Tuesday, September 14, 2021

Hey! Dale Tranqui, Tu Hora Llega Por Que Lllega


I have written very little on here, and even less on paper. I am not sure why it has been so difficult for me to pick up a pen or type on a keyboard. The future and past don't trigger me the way they used to, and so the urge to reflect has been non-existent. This apathetic feeling has been living in me since last summer, and up until a month or so ago I started to revolt against it through my work with running. The last few months have been shit, but I've been trying my best to get through them while remaining as healthy as possible. As I type this, I'm beginning to think that perhaps I stopped writing because I'm scared to confront the shit I went through at full volume. Hm.

Fortunately, the last few months have been dedicated to realizing when something scares me, and going head on with it. Preliminary findings suggest a courageous future.

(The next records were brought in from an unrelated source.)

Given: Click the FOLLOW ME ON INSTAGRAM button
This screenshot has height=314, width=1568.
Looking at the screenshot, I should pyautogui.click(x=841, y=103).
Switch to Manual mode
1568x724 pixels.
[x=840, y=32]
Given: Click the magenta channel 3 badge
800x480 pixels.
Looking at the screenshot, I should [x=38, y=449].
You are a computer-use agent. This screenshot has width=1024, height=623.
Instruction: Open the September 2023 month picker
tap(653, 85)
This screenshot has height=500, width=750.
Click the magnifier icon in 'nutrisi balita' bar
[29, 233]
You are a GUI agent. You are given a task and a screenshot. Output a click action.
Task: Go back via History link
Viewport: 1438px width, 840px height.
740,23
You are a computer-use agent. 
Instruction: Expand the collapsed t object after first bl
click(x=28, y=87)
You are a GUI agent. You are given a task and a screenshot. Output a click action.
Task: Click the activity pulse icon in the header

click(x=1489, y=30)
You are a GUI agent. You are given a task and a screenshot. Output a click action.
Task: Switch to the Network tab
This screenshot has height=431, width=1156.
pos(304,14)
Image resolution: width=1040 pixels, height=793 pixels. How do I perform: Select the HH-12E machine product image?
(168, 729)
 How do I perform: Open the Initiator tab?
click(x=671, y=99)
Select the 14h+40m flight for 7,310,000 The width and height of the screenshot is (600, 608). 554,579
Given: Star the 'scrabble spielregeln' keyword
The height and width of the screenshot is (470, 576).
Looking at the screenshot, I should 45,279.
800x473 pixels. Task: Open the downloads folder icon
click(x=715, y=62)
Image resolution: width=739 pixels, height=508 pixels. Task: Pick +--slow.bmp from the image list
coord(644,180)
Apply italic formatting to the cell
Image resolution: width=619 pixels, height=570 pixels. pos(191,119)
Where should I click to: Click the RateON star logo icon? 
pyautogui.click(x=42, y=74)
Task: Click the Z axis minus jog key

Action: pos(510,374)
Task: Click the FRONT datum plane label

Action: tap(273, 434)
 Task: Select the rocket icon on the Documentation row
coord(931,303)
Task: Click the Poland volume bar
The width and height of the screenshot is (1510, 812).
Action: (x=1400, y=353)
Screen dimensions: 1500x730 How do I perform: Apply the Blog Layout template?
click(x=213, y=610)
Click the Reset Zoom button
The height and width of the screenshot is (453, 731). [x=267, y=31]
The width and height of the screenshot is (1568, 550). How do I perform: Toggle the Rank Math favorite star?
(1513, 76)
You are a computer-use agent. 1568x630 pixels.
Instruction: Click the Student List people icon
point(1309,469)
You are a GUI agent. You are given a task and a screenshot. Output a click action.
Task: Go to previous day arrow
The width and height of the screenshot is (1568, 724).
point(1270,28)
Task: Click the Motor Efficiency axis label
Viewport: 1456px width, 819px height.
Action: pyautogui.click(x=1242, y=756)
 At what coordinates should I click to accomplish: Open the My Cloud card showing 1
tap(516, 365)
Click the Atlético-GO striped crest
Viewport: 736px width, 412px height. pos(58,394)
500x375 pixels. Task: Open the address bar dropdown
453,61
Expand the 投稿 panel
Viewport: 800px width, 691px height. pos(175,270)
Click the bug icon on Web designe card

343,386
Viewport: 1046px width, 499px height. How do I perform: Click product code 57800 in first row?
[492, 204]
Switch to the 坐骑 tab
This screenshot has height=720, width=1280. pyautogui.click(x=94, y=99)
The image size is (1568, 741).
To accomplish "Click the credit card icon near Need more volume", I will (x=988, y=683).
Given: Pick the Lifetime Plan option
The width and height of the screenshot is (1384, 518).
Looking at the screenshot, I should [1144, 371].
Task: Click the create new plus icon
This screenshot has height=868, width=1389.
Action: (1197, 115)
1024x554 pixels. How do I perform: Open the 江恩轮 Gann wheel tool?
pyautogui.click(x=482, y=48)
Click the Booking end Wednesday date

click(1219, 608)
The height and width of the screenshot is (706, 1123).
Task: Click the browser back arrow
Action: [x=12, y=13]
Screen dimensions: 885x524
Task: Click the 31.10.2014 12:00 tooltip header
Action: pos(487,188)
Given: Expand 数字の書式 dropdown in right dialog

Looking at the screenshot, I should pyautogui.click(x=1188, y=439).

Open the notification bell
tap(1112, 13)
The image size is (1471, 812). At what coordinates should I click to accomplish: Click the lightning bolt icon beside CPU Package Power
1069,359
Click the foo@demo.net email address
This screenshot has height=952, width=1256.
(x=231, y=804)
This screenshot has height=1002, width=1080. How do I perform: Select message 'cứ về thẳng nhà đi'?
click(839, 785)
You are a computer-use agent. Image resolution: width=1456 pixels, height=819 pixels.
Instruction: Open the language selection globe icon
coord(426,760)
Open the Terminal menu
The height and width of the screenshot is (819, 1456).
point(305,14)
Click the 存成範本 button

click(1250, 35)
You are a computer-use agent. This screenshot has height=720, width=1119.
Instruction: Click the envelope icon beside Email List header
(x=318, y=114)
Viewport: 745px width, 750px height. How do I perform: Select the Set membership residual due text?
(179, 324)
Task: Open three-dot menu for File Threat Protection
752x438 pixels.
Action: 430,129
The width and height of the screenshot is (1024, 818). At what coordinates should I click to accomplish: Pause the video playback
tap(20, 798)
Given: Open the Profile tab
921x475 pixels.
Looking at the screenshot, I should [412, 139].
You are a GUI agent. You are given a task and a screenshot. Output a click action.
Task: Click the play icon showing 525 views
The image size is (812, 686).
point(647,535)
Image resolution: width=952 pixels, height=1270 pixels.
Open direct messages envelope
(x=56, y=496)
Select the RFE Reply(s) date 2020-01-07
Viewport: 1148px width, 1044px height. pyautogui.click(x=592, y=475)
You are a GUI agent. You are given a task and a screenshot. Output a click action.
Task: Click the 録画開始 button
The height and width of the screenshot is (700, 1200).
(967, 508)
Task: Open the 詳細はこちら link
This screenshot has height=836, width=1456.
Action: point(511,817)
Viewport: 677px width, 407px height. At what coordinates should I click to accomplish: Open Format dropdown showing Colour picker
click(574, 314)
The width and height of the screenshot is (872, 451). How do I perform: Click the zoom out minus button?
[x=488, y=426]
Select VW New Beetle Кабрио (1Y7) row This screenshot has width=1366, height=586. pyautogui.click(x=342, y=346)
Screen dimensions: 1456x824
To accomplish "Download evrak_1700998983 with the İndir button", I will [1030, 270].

I continue on my quest to be free. To realize who I am. Not so much where I belong in this world, but to see who the fuck I am without family, friends, career, running, writing, painting. Nothing! I want to know who I am if the world around me was free space. 

Key days this week:

Thursday 9/15/21:

5 x (600 + 500 + 400 + 300 + 200) w/ 1:30 rest.

Saturday 9/18/21: 

6.6 mile tempo @ 6:00/mi o hasta morrir.